** TASK OBJECTIVE **
Go through the data and copy each line where the word "computer" shows up.
(Beginning of PROVIDED RECORDS)
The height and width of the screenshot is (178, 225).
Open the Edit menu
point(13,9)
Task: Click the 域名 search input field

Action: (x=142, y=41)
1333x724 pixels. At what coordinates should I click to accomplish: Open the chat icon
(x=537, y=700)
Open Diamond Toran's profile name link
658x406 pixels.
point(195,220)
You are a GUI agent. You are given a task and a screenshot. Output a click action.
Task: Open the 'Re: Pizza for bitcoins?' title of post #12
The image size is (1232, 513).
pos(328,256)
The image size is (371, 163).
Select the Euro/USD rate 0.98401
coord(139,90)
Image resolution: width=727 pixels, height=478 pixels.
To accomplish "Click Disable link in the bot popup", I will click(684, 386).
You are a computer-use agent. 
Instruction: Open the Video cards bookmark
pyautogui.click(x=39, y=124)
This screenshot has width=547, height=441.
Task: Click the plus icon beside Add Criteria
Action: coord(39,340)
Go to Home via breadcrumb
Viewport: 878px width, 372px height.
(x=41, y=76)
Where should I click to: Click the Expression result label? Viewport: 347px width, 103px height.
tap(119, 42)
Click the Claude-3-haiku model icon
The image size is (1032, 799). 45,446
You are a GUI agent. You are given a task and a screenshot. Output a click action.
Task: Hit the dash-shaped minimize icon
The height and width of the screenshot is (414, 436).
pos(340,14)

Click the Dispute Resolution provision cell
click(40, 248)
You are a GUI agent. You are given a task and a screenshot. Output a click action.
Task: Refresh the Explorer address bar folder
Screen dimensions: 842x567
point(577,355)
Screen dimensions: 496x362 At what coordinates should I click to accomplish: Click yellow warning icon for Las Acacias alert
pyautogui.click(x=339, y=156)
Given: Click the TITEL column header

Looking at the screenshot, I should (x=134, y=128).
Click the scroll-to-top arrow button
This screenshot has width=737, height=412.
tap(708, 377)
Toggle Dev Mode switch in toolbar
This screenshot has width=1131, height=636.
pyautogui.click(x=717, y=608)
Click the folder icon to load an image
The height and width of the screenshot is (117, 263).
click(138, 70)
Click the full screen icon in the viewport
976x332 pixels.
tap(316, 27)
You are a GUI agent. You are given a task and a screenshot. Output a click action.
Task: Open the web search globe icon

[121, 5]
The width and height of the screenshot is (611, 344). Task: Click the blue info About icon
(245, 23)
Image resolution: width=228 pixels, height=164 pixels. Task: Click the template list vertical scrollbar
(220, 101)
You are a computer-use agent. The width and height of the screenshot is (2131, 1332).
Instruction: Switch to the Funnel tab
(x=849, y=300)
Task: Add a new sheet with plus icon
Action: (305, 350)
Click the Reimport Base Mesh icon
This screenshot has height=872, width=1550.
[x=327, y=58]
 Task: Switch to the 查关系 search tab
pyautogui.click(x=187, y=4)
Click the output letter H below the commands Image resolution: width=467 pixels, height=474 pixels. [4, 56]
(End of PROVIDED RECORDS)
** REPLY TO THE TASK **
You are a computer-use agent. 
You are a computer-use agent. The width and height of the screenshot is (2131, 1332).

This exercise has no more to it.